There has to be something else, something that happens to this unalienable idea to codify it as more important than a figment, as uncontestabley real. Something has to affect the idea of a right that would make it more material. I have no clue what that something might be. It’s seems to be our opinions. It is our opinion that freedom from tyranny is more real than the wand up Hermione’s bum. It is our opinion that the rights of survivorship are more real than Bertie Bott’s secret hatred of children. Opinions are ideas themselves. They cannot be that linchpin something. Such would be defining an idea in terms of another idea the way we always have to define time by reusing the word time. This circular logic screams non-argument. No, until I figure out what that something is that makes a loss of rights a crucial argument as to the evil of murder, I will have to contend that murder is wrong for some OTHER reason. I maintain, that at least one such reason is its status as an inherently unnatural act.

Pockets said...

Rights as human rules…

Dropping the idea of rights as rules into the framework of competing for resources verses sharing efforts to obtain greater resources is a much more convincing construct. You’ve made me think here. It makes both human sense and a clear picture of the right to wrong pendulum. “If I murder you than the village won’t have as much gnu tenderloin to eat.” Good show!
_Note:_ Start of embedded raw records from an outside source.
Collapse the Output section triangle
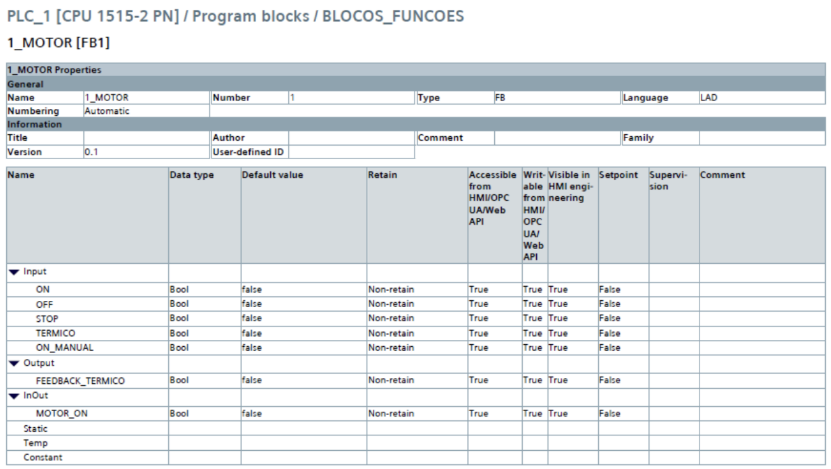The image size is (831, 469). [14, 363]
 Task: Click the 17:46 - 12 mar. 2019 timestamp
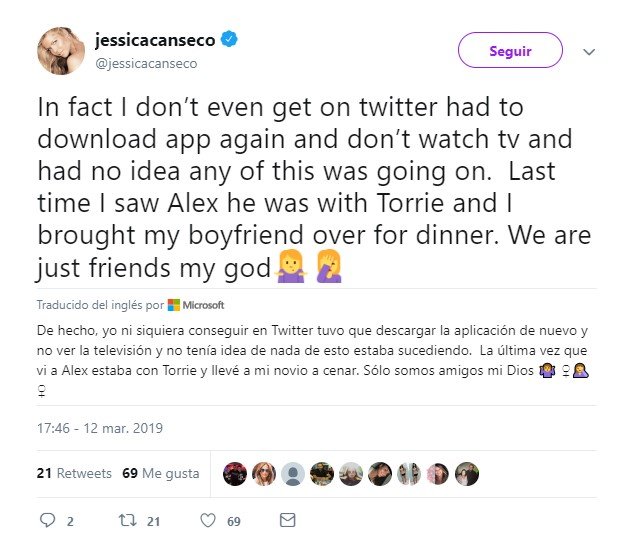(100, 427)
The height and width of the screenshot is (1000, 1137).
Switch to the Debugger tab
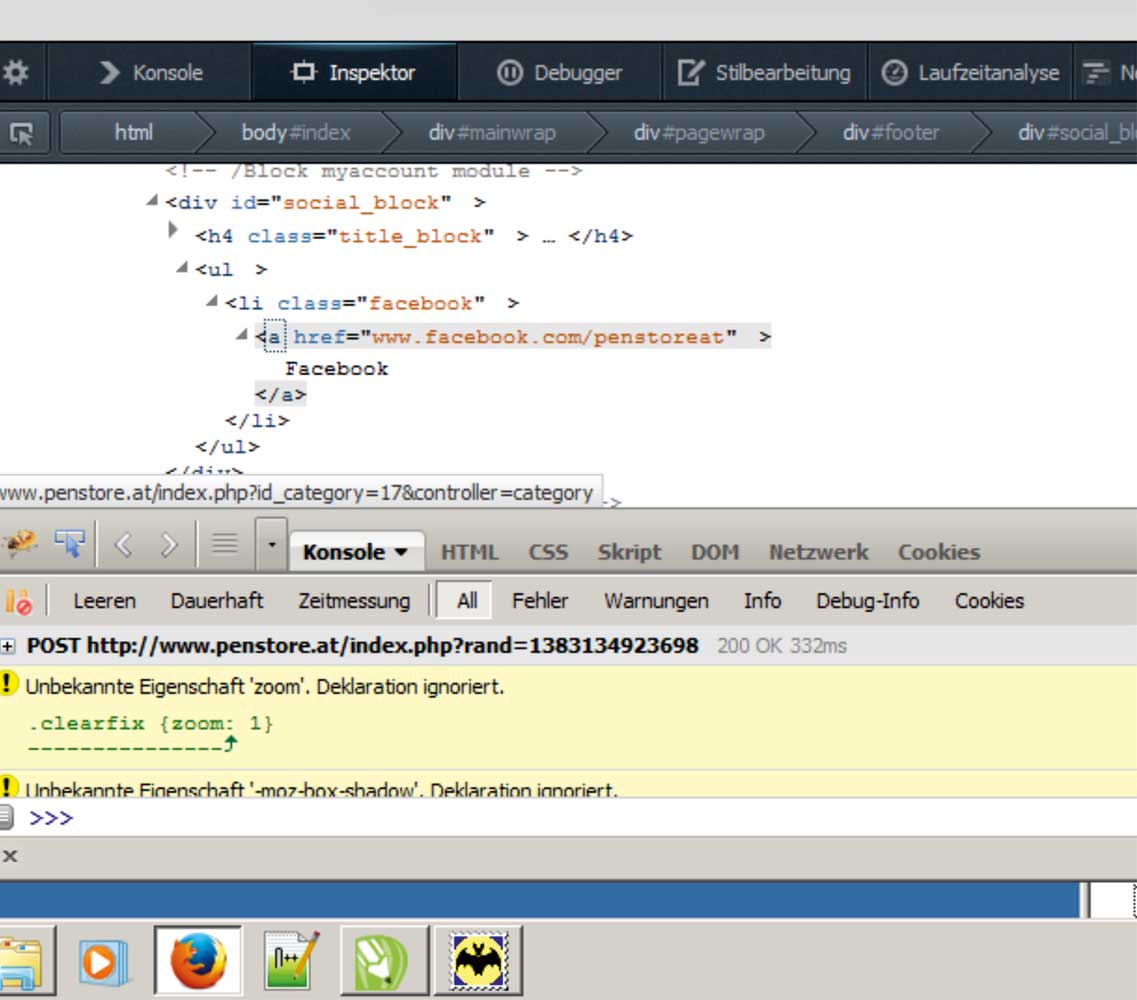[560, 73]
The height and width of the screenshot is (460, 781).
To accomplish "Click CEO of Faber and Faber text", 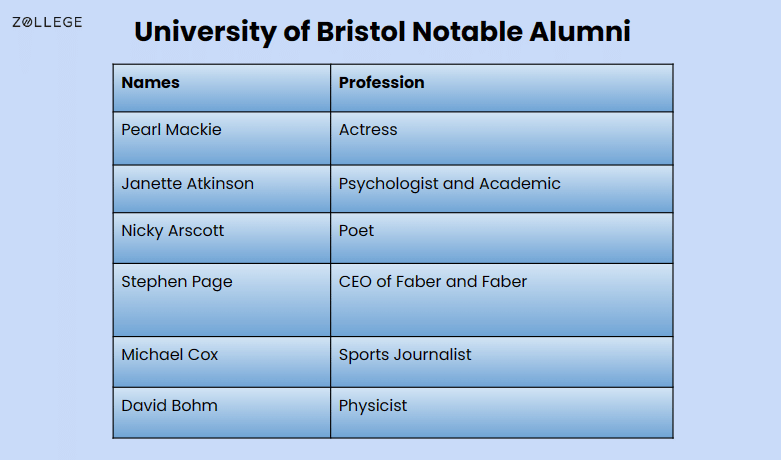I will (432, 282).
I have to admit that I’ve never thought of rights as rules. Though it’s obvious that we cannot violate somebody’s rights because that is “against the rules,” (at least not without a condom and a safety word), I’ve always sooner thought of rights as a personal possession, something that is mine and with me wherever I go. To put them in terms of rules I then have to circle out to somebody else’s point of view on my own rights which are then in turn rules for them to abide by. I’ve never considered somebody else’s rights as rules that I stringently needed to follow because I never quite took aim to relieve them of their own rights. That’s a lovin’ mouthful!
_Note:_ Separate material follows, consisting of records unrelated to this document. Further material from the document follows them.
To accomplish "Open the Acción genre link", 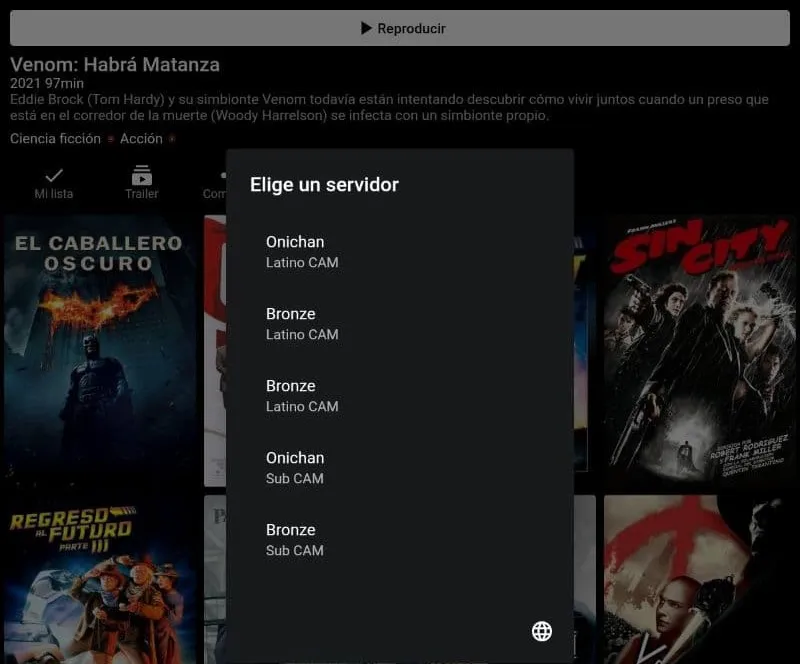I will click(x=142, y=139).
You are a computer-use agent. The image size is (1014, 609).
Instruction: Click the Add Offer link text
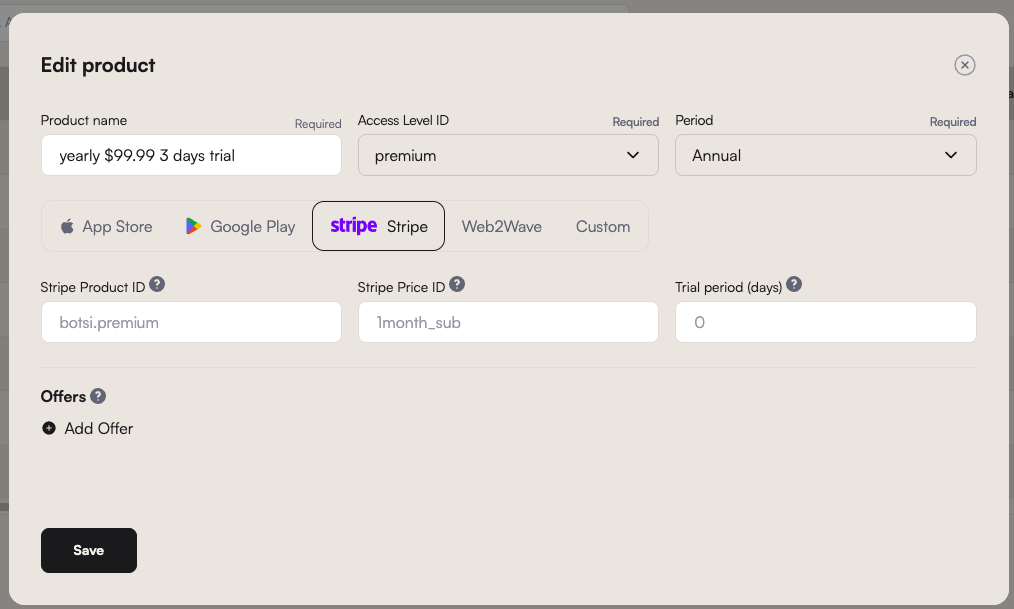pos(98,429)
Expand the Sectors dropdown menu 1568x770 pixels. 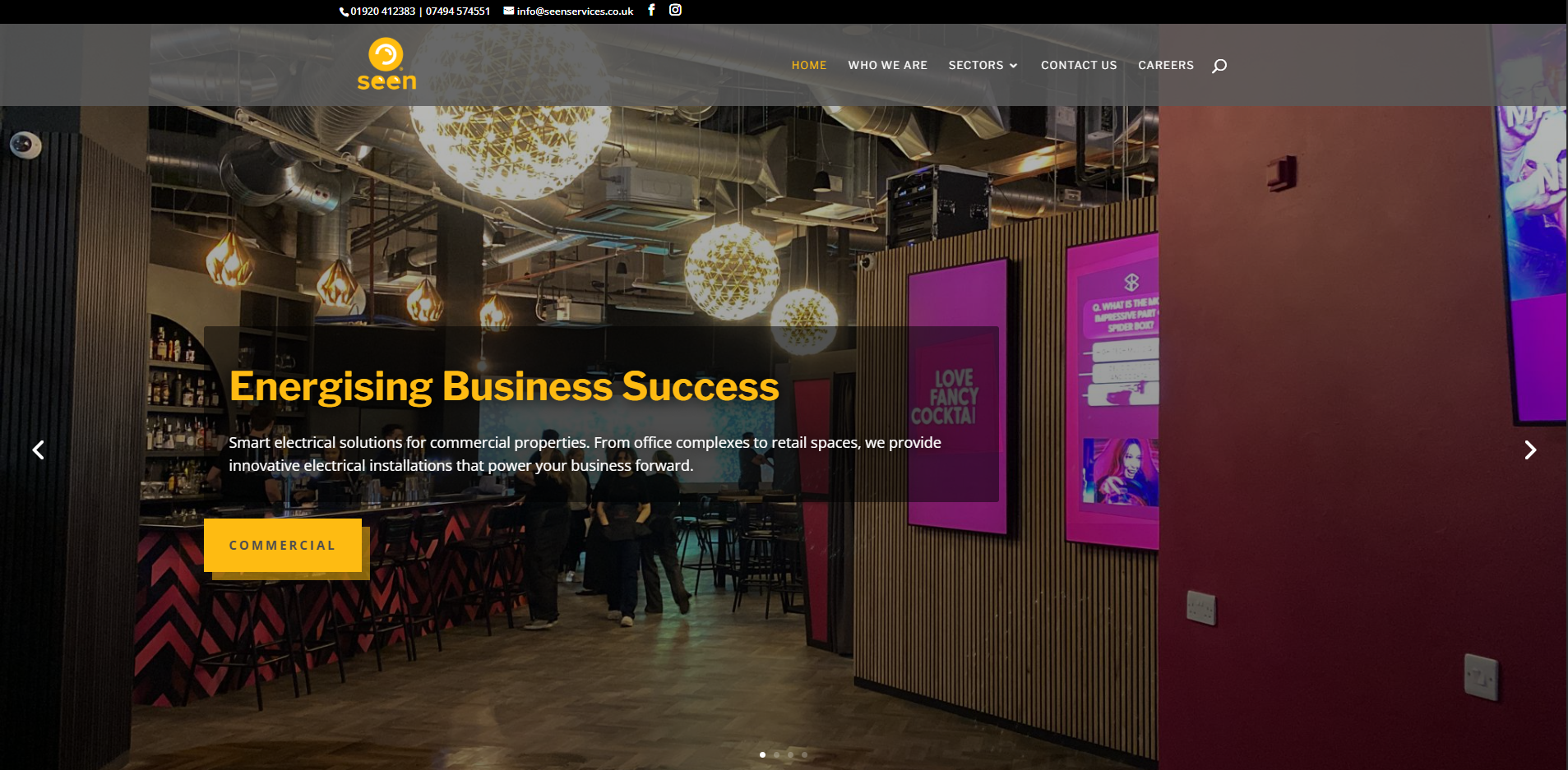[x=983, y=65]
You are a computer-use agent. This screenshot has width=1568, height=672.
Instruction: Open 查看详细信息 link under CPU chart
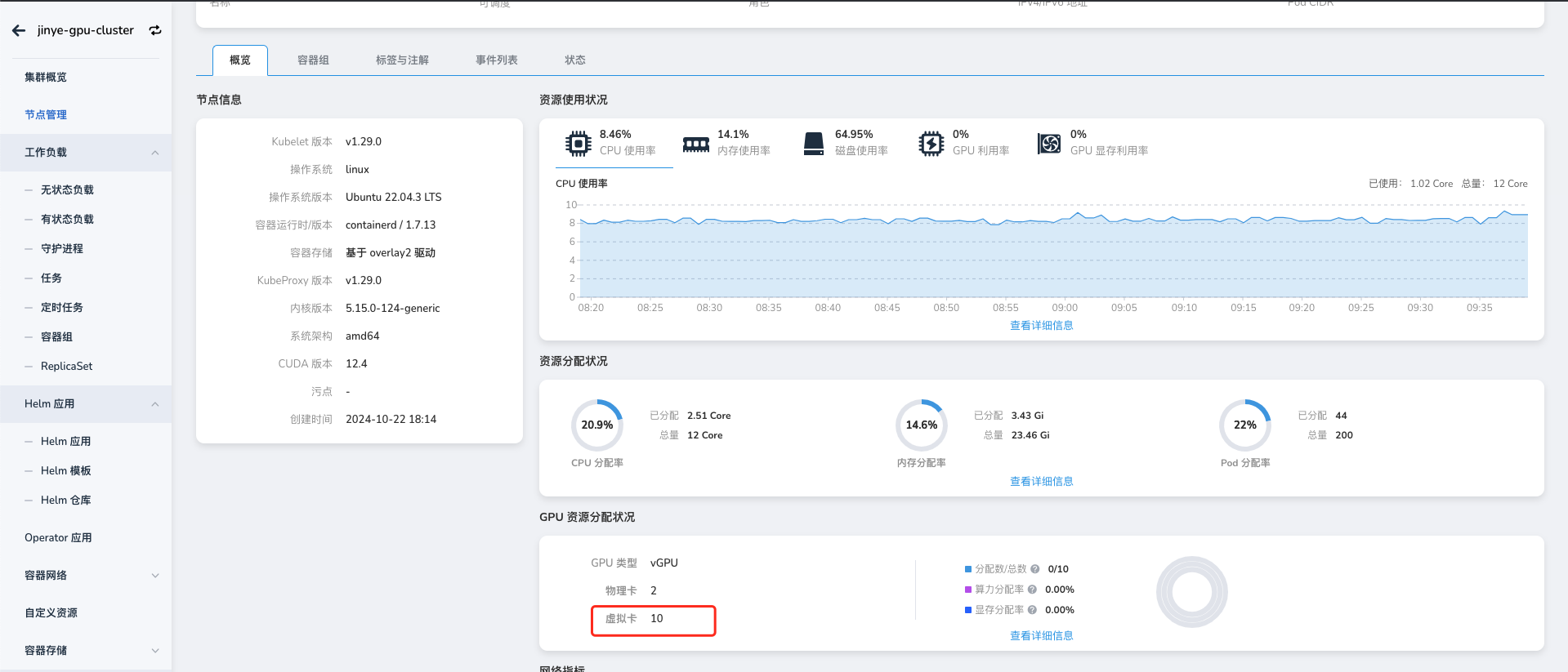[x=1041, y=326]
My own repetitive words here, I think, are pinpointing what I’ve instead felt is the hair of difference between a right and a rule. A right is simple. It’s an axiom. “You shouldn’t murder me,” is a right. “Don’t murder me unless you fear that I am going to murder you and you have no escape route and I am in your personal home uninvited unless I am an officer of the law, when and only when I have identified myself as an officer of the law, and have presented a proper warrant to be on your premises unless I have reason to believe a crime is immediately in progress on said premises, all only under circumstances in which any reasonable person could see that I am neither abusing nor otherwise overstepping the bounds of my authority,” is a rule. There is that shred of difference, of clarification as you put it. Rights and rules are not the same. But defining rights in terms of rules at the figurative beginning of civilization makes a strong point.
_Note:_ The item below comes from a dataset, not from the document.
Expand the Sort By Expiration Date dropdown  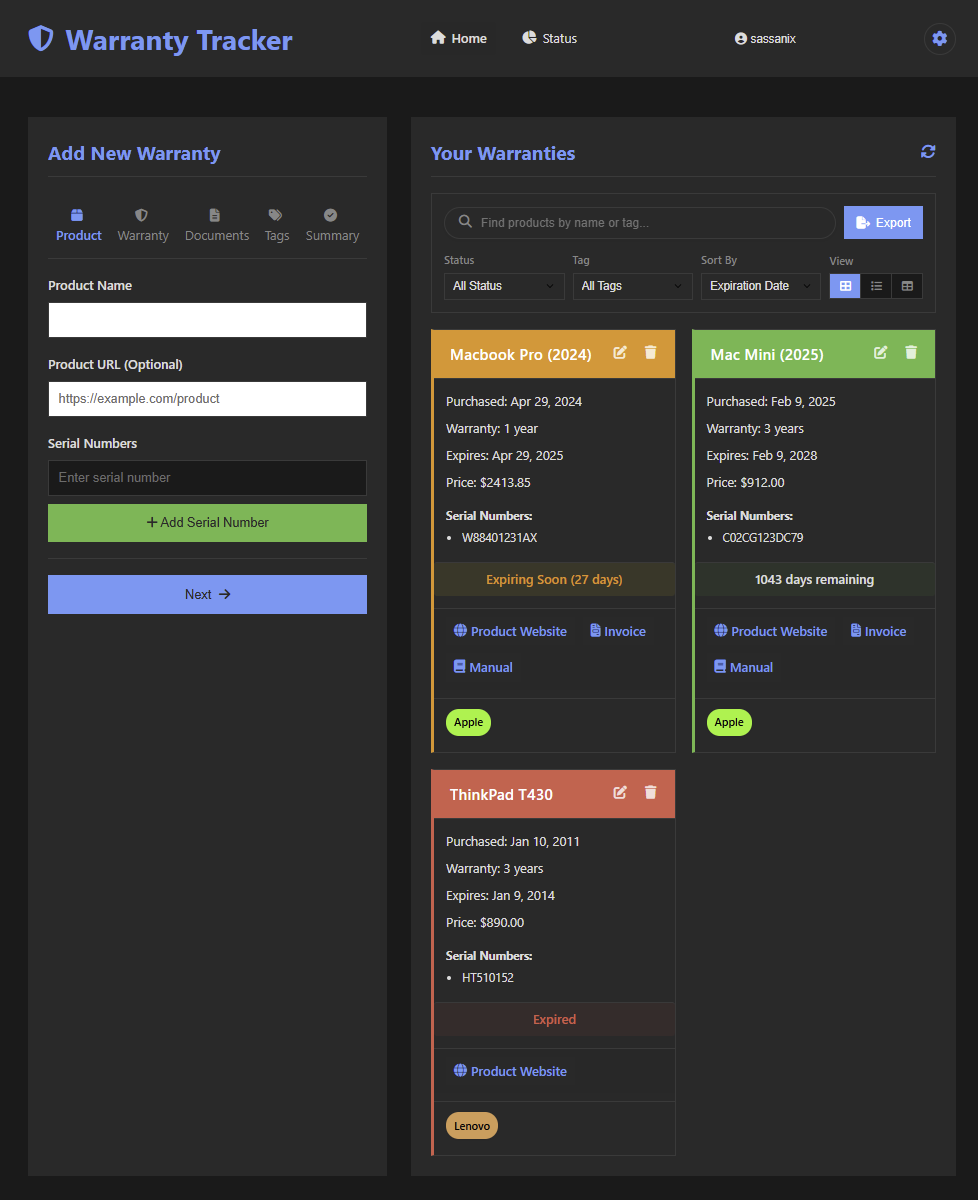pyautogui.click(x=760, y=286)
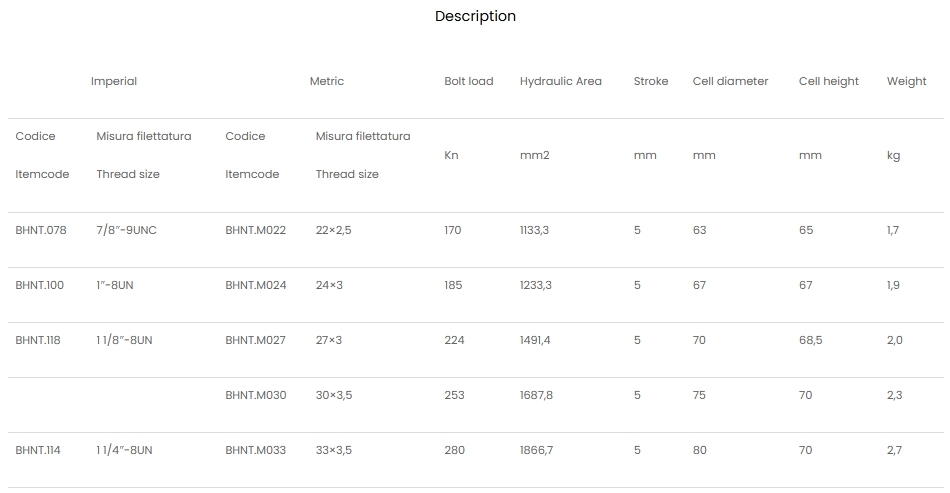Viewport: 950px width, 493px height.
Task: Click item code BHNT.118
Action: [38, 340]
I will not go so far as to say rights as rules wins the “this is why murder is bad” debate. However, I have to concede that the onset of rights as ideas, at least partially, is tied to the onset of human cooperation. Cooperation, a physically provable act, might well be the “linchpin something” that happens to the idea of rights to make them concrete.

bullet said...

Not debating anything you've said above, but something struck me.

"...I’ve always sooner thought of rights as a personal possession, something that is mine and with me wherever I go. To put them in terms of rules I then have to circle out to somebody else’s point of view on my own rights which are then in turn rules for them to abide by."

This statement coming from you, particularly, strengthens my belief that the majority of Americans have ceased to comprehend rights in a concrete sense except in a personal context. It's my right to call you an asshole, but if you say one more thing about my mother I'll kill you.